Joiri Minaya also takes the theme of exoticism as a starting point for her work. Of Dominican descent, on her website she mentions a type of gaze that is thrust upon her due to her race/ethnicity which “others” her. “I turn it upon itself, mainly by seeming to fulfill its expectations, but instead sabotaging them, thus regaining power and agency. Inter-disciplinarily, I explore the performativity of tropical identity as product: the performance of labor, decoration, beauty, leisure, service.” Documentation of a performance series she engaged in at Wave Hill, a garden and arts center in the Bronx, is presented in the show. Women dress in floral outfits to either blend in or stand out from the flora at Wave Hill. Women are literally equated to or contrasted with the exotic foliage as an example of the restrictive effects of objectifying and commodifying women from non-dominant cultures. Recall Gauguin and how the liberatingly exotic was exemplified by the naked female natives and their jungle surroundings. She also seems to satirize the concept of the allegorization of women, in general, based on the woman’s ability to provide sexual pleasure to men and to spawn offspring. Throughout history the “fertility” of women has been equated to the fertility of the land and throughout western literature a woman has often been presented as the spiritual fulfilment of the wandering, searching male. The capacity of a woman to provide sexual fulfilment and offspring allowed her to become symbolic of the fulfilment of spiritual desire (represented by the male sex drive). So the vagina becomes the basis of much of what art, religion and literature has extracted from women for use in very linear and bizarre allegories of spiritual development. As the restrictive outfits in Minaya’s performance impose limits to the freedom and movement of the women wearing them, this allegorization of women and the equating of women to the non-human and exotic is a type of imposed and restrictive history.
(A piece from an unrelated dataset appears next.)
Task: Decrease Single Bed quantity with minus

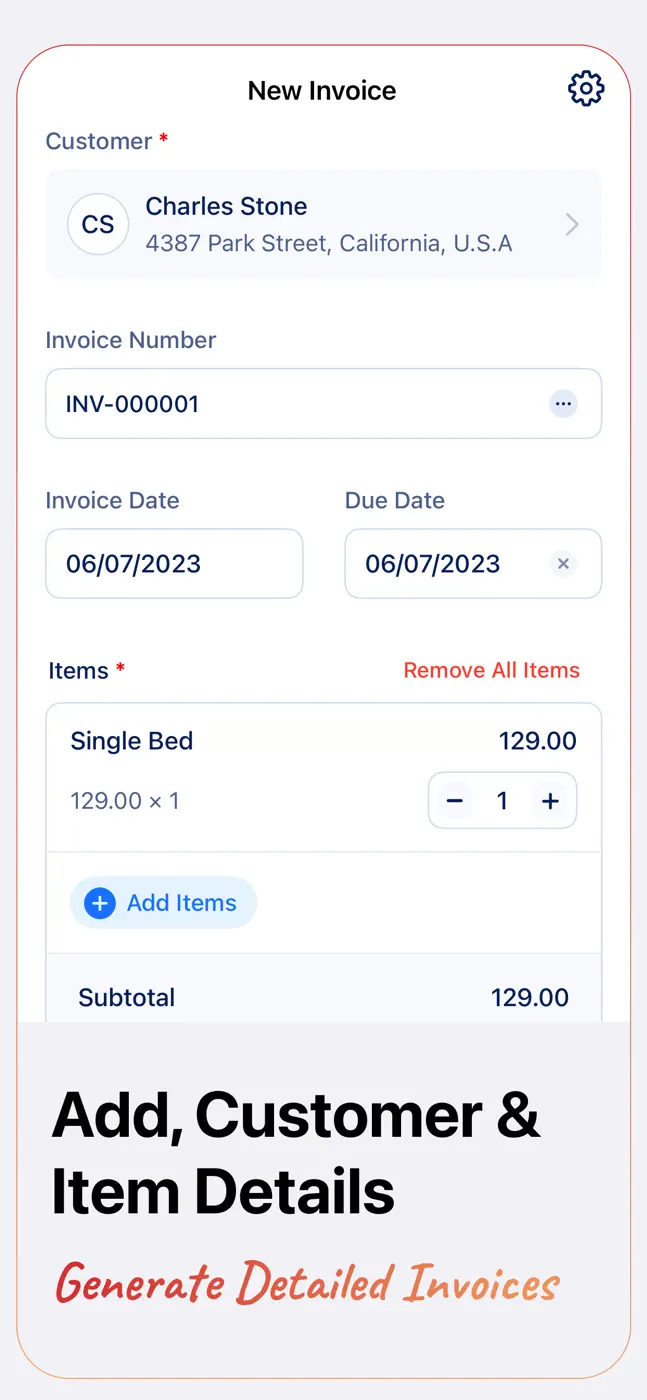Action: coord(455,801)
jc lenochan, a veteran teacher and professor, looks at race in his works, which are done on black boards as a reference to what normally passes for knowledge and insight in American schools. One large (very humorous) work, depicted on a blackboard, evoking Duchamp and Picabia, is of a “deracing” machine: a giant construction in which a person can climb an escalator and descend through a cleansing mechanism to have his/her race removed. The implication seems to be that race is a deliberate construction meant to create a power imbalance between societies and classes. In another work we see a giant version of the artist himself with various members of other ethnic/racial groups brushing him, sardonically trying to get his “whiteness” to rub off on them. This seems a take off on the idea of dominant culture whiteness rubbing off on others in the cultural assimilation process. In reality, in regard to white folks assimilating folks of color educationally and culturally, there is research which indicates that white teachers often undervalue and fail students of color due, in part, to the inability for whiteness to rub off on folks who do not want to absorb whiteness as a part of their education. lenochan also addresses the theme of boxing in some of his latest work as it relates to issues of race and social class mobility.


Kris Grey is represented in this show through a videotape of their performance Homage. (By way of explanation, to be ‘queer’ means to defy a binary gender stereotype and so Grey uses the possessive pronoun ‘their’ instead of ‘his/her’ in describing their performance.) As is pointed out in the show booklet, “Grey’s work provokes a discussion of transgender politics by revealing the body as a site of vulnerability and trauma.” In this performance Grey inserted 10 three-inch needles under scars left under their pectoral line. The needles force the scars to become more visually prominent. From parts of the performance I observed, Grey inserts the pins with relative aplomb, despite the blood which flows from the wounds, as we see members of the audience wincing. Actually, watching the audience feel emotional pain, and feeling discomfort and pain myself, based on what Grey was experiencing, was the most meaningful part of the performance for me. Grey finds a way to connect with folks and to engender a fellow-feeling through his experience, and thus make personal history meaningful to others, based on the transitioning process for genderqueer people.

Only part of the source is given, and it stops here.